◆ PASSAGE PROVIDED ◆
>> start
Performant way to remake ODEProblem with updated external input function?

[hersle]

I have an ODE for x(t). It depends on a parameter P not only explicitly, but also implicitly through an external input (forcing) function F(t). I want to efficiently solve the ODE repeatedly for many values of P, always updating F(t) with the proper dependence on P. Eventually, I also want to autodifferentiate the solution with respect to P, and that this accurately propagates through F(t).

Here is the closest I have come, trying to use remake on a simple example:

using ModelingToolkit
using ModelingToolkit: t_nounits as t, D_nounits as D
using DifferentialEquations
using DataInterpolations
using ForwardDiff

P0 = 2.0 # test value for the parameter P

# F(t) is an external function that depends on the parameter P
function create_F(P)
    ts = range(0.0, 1.0, step=0.1)
    Fs = ts .^ P # toy example: F = t^P
    return QuadraticSpline(ts, Fs)
end
F_spline = create_F(NaN) # uninitialized spline (replace NaN -> P0 for code to run)
F(t) = F_spline(t)

# an ODE that depends on the parameter P both explicitly, and implicitly through F(t)
@parameters P
@variables x(t)
@register_symbolic F(t) # following https://docs.sciml.ai/ModelingToolkit/stable/tutorials/ode_modeling/#Specifying-a-time-variable-forcing-function
sys = structural_simplify(ODESystem([D(x) ~ P * F(t)], t, [x], [P]; name = :sys))
>> end
Saved records
>> start
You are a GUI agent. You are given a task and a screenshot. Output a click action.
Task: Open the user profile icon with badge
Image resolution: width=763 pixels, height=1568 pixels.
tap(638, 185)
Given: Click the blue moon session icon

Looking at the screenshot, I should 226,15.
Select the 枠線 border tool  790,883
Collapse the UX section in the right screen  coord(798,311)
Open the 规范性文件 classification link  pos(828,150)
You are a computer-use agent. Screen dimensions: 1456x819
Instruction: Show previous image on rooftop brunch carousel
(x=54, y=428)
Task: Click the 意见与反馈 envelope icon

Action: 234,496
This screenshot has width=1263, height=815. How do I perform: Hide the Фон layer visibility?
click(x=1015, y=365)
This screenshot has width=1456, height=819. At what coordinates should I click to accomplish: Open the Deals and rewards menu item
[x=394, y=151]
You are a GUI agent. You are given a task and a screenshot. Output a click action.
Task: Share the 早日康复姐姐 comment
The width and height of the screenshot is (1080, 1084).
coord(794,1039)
>> end
◆ TASK OBJECTIVE ◆
Copy everything in the forum post on remaking an ODEProblem from "Fs = ts .^ P" down to "name = :sys))". The records are separate material and are not part of the text.

◆ REPLY ◆
Fs = ts .^ P # toy example: F = t^P
    return QuadraticSpline(ts, Fs)
end
F_spline = create_F(NaN) # uninitialized spline (replace NaN -> P0 for code to run)
F(t) = F_spline(t)

# an ODE that depends on the parameter P both explicitly, and implicitly through F(t)
@parameters P
@variables x(t)
@register_symbolic F(t) # following https://docs.sciml.ai/ModelingToolkit/stable/tutorials/ode_modeling/#Specifying-a-time-variable-forcing-function
sys = structural_simplify(ODESystem([D(x) ~ P * F(t)], t, [x], [P]; name = :sys))